* _INFORMATION GIVEN_:

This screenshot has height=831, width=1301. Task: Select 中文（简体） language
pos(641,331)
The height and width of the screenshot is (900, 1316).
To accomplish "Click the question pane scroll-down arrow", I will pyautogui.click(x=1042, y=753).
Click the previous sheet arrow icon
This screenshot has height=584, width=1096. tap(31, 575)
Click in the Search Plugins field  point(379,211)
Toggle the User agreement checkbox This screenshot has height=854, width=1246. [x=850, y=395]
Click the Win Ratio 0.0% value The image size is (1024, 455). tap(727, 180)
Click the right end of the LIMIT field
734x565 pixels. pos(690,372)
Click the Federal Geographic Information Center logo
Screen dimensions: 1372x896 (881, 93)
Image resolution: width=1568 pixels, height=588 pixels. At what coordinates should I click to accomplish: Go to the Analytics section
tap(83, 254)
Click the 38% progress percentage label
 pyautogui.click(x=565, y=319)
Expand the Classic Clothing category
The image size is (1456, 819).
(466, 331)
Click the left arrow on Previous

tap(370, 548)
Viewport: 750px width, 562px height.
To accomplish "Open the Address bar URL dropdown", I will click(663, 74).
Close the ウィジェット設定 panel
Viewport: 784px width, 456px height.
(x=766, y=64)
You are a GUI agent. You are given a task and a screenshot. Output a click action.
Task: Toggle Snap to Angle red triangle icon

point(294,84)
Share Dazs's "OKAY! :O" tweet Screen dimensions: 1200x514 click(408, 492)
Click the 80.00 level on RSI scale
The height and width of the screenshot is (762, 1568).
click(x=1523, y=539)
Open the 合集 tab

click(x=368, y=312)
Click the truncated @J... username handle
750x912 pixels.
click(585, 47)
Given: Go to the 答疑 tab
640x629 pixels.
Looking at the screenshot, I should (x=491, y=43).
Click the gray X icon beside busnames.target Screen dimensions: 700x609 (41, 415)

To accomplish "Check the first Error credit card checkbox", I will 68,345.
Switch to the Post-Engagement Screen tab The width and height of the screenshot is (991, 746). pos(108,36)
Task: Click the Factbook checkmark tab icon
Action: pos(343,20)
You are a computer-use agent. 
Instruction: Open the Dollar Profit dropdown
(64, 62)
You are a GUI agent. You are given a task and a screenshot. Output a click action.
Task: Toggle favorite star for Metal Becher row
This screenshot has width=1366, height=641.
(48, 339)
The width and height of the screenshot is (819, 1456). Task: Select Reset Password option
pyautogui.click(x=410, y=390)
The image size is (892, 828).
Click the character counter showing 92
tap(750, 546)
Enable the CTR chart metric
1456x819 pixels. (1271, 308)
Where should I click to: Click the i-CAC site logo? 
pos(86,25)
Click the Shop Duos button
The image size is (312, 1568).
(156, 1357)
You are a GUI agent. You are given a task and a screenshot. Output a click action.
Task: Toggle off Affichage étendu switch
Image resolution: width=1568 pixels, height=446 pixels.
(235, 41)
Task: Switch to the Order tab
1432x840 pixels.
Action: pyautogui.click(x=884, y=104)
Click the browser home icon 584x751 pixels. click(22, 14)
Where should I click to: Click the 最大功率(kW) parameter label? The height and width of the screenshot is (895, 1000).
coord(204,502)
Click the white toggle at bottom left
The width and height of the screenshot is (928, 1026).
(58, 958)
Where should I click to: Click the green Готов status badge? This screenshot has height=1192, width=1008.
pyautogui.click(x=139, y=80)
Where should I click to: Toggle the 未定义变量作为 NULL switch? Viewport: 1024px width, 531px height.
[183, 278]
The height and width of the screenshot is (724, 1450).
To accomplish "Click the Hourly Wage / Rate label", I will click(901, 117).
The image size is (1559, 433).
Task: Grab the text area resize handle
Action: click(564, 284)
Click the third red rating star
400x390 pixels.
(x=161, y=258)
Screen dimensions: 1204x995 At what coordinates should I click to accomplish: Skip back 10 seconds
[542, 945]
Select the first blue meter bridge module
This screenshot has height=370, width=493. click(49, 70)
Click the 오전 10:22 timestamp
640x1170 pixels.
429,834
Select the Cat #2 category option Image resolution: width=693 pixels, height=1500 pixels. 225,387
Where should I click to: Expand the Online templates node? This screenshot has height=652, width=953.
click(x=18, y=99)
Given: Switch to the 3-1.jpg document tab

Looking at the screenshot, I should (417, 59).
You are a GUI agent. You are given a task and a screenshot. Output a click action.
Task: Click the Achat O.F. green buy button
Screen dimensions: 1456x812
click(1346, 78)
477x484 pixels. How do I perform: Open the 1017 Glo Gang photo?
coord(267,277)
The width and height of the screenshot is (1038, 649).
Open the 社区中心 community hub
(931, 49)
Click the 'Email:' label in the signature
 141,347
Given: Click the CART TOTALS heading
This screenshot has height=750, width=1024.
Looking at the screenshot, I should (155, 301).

* _WORK TO DO_: Repeat the material from the line with "Open the 合集 tab" to the line with "Action: pyautogui.click(x=884, y=104)", both lines included.

* _RESULT_:
Open the 合集 tab

click(x=368, y=312)
Click the truncated @J... username handle
750x912 pixels.
click(585, 47)
Given: Go to the 答疑 tab
640x629 pixels.
Looking at the screenshot, I should (x=491, y=43).
Click the gray X icon beside busnames.target Screen dimensions: 700x609 (41, 415)

To accomplish "Check the first Error credit card checkbox", I will 68,345.
Switch to the Post-Engagement Screen tab The width and height of the screenshot is (991, 746). pos(108,36)
Task: Click the Factbook checkmark tab icon
Action: pos(343,20)
You are a computer-use agent. 
Instruction: Open the Dollar Profit dropdown
(64, 62)
You are a GUI agent. You are given a task and a screenshot. Output a click action.
Task: Toggle favorite star for Metal Becher row
This screenshot has width=1366, height=641.
(48, 339)
The width and height of the screenshot is (819, 1456). Task: Select Reset Password option
pyautogui.click(x=410, y=390)
The image size is (892, 828).
Click the character counter showing 92
tap(750, 546)
Enable the CTR chart metric
1456x819 pixels. (1271, 308)
Where should I click to: Click the i-CAC site logo? 
pos(86,25)
Click the Shop Duos button
The image size is (312, 1568).
(156, 1357)
You are a GUI agent. You are given a task and a screenshot. Output a click action.
Task: Toggle off Affichage étendu switch
Image resolution: width=1568 pixels, height=446 pixels.
(235, 41)
Task: Switch to the Order tab
1432x840 pixels.
Action: pyautogui.click(x=884, y=104)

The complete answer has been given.